Sen. Barbara Boxer (D-Calif.) on Wednesday called the stripped-down jobs bill that the Senate will consider next week "critical" to state and local infrastructure projects, and that she expects a bipartisan vote of approval.

In a conference call with reporters, Boxer praised the $15 billion bill unveiled last week by Majority Leader Harry Reid (D-Nev.).

ADVERTISEMENT
Reid rejected a larger bill that had been crafted by Finance Committee Chairman Max Baucus (D-Mont.) and ranking member Charles Grassley (R-Iowa), opting instead for a smaller, simpler bill. Reid blocked GOP amendments to the bill and has scheduled a cloture vote for 5 p.m. Monday.

The bill — the Hiring Incentives to Restore Employment (HIRE) Act — extends the federal Highway Trust Fund, which is currently scheduled to expire at the end of the month, and also extends the Build America Bonds program to allow lower bonding rates for state and local governments.

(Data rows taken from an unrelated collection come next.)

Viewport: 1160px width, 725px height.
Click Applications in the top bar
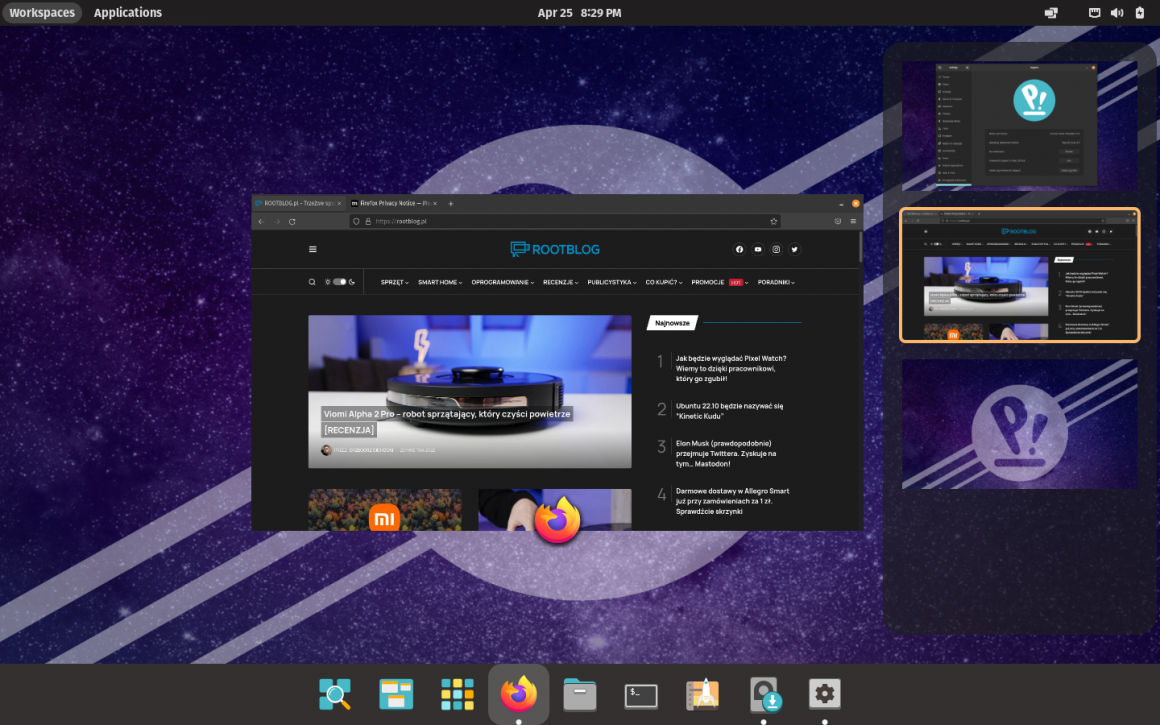pyautogui.click(x=128, y=13)
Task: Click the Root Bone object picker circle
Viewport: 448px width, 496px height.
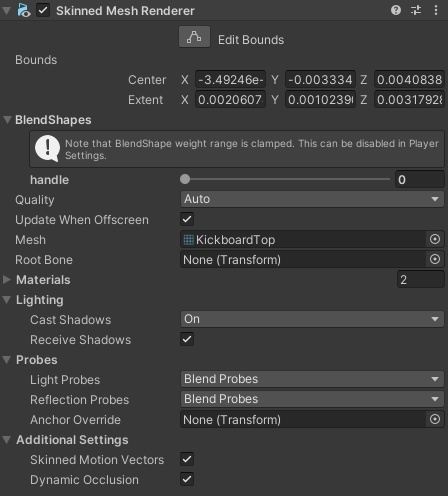Action: pyautogui.click(x=435, y=259)
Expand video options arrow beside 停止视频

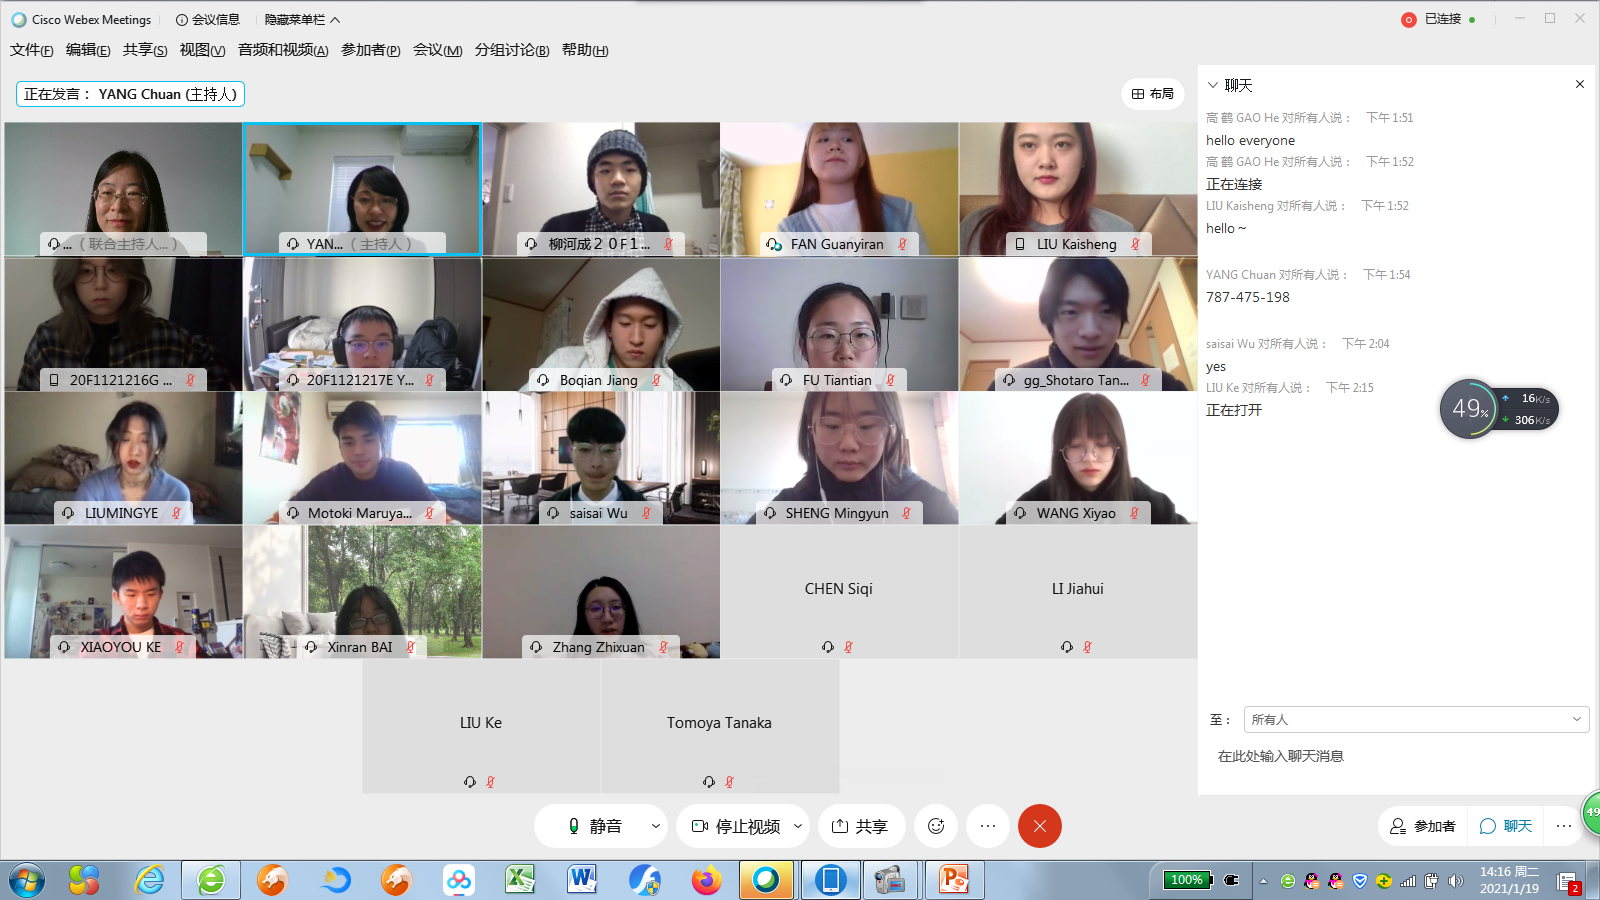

Boxer said the lower bond rates will preserve one million jobs.

Boxer said Democrats intend to return to the other provisions that Reid removed from the bill, naming more infrastructure spending and clean energy initiatives as likely topics.

"This bill is the first step, not the last," she said, adding that Reid "wanted a very tight bill."

Boxer said at least two Republicans, James Inhofe of Oklahoma and George Voinovich of Ohio, declared their support for the bill in a meeting 10 days ago and that more GOP senators may eventually sign on.

"It's hard for me to understand how anyone could oppose this," she said.

A Boxer representative clarified late Wednesday that Boxer was referring to Inhofe's support for the trust fund extension only, and not the overall bill.

An Inhofe aide said that the senator has not yet decided whether or not to vote for cloture.

Sen. Judd Gregg (N.H.), ranking Republican on the Senate Budget Committee, has been critical of the bill for its potential to add to the federal deficit. Boxer rejected that point, noting that interest owed to the trust fund is paying for the extension.

Boxer held the conference call with  John Horsley, executive director of the American Association of State Highway and Transportation Officials; Stephen Sandherr, CEO of Associated General Contractors of America; and William Millar, president of the American Public Transportation Association.

UPDATE 5:42 p.m.

Senate Republicans on the Finance Committee have issued a position paper that blasts the bill — and the trust fund extension in particular — for adding to the federal debt and asserting it was drafted incorrectly.

"The surface transportation extension... in the draft Senate Tax/Stimulus/Highways Extender bill circulated last week is egregious," reads the statement from Gregg. "It gives rise to multiple budget points of order... and transfers $47 billion from the General Fund (GF) to the Highway Trust Fund (HTF) over the next 10 years.  The transfers from the GF to the HTF result in immediate increases in the federal debt."